Sunday Supplement: A Fine Whine…
Sunday supplement
By Tony Stafford
You get those weeks. The previous 14 days brought three winners for my boss: a nice confidence-boost for Lewisham at Kempton; a hard-won novice hurdle win at the same track for Fair Trade and above all a last-to-first York victory for Cousin Khee. All the travel, by car, one trip via Eurotunnel to Chantilly and rail to York went like clockwork. For this week, the clock (and Raymond, my guvnor’s luck) ran down.
It was pretty uneventful until Thursday morning. I got up extra early to swot up on Brian Meehan’s horses (especially Sheikh Hamdan’s tongue-twisters) before setting off at 4 a.m. for the regular drive to Manton work morning. The sausages and bacon were already inserting themselves into my over-active digestion.
I’d got no further than the first traffic lights when I realised I’d left my phone (two numbers one SIM, result of a trip home to Moscow by Mrs S last year) and good job I did. Restored to the full complement, it was back on counting the red traffic lights before Kings Cross (13 is my current record), but I’d only got stopped for the fourth time – Kingsland Road/Richmond Road, Dalston, before the Chinese counter to the early good luck set in. <They say, whatever the front, expect the back, or if you want fried rice, don’t be surprised if they bring boiled>.
Behind an irritating driver who took all day to set off after the interminable wait, I gently pressed on the gas. No gas. Come on, it’s 4.15 and I’m in the middle of a war zone. Within seconds my desperate glance across the road landed on a group of eight young men presumably returning from a club. Lucky I hadn’t listened to the news about Woolwich earlier in the day, or I’d have expired on the spot.
I’m not a member of the AA (don’t drink, really), or anything else, but a call informed me that for an initial £147 I could expect to be seen within an hour and maybe (if he couldn’t remedy it on the spot), be taken to the nearest garage. A previous incident with unleaded where diesel was more appropriate at a less awkward time of day told me there’s few enough of those, and where there is one they work 9-5 if you’re lucky. I declined his kind offer, spent another three quid (plus extra for length of call) to 118500, asking to be put through to the police as I was in a dangerous spot where the road comes round a bend and straight onto the lights.
They kindly said call 101 – if you didn’t know before, that’s something you’ve got from this whine – and a nice lady answered at once. She and her pals apparently cover the whole Met Police area. While we talked, at least six police cars and vans screamed past over the minute of our conversation, sirens and lights at full power, making my “stuck in the road near the lights” problem sink into insignificance.

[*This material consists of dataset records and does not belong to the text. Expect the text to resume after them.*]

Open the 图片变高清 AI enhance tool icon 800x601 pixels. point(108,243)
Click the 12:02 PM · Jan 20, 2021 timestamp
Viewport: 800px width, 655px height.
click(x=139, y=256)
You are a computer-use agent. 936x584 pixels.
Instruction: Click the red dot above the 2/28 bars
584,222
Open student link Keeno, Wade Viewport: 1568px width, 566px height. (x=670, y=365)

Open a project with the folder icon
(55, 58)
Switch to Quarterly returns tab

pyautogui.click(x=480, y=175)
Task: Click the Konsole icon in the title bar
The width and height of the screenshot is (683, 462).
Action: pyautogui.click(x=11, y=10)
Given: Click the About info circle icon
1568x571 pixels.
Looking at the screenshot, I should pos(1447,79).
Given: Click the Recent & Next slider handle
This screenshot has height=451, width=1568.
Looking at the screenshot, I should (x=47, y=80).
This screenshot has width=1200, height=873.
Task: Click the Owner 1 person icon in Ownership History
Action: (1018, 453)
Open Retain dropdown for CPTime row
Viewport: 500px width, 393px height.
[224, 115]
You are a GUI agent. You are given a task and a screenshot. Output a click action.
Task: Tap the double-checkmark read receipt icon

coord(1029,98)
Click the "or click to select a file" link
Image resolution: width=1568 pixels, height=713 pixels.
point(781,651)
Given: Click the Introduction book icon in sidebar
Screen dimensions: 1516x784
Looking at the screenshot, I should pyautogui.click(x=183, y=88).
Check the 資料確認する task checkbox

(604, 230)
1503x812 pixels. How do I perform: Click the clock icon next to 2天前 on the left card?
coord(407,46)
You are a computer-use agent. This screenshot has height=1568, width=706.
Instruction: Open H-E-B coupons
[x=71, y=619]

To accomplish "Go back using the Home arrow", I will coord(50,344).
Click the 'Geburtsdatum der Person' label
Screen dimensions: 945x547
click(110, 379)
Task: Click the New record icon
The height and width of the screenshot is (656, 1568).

Quite seriously she replied to my request to be “pushed round the corner out of the way” with a, “we’re not insured for that in case of injury from pushing you”. Fair enough. I’d already had one slight scare, a guy asking me to wind down the window. “Do you have a cigarette?” I wished to God that those first ten smokes outside Central Foundation grammar school in 1958 had not put me off for life, but answered regretfully in the negative. He took a second look and said, “Shall I push you to the side?” That achieved, I was slightly less vulnerable to attack by car, but the traffic flow was beginning to increase.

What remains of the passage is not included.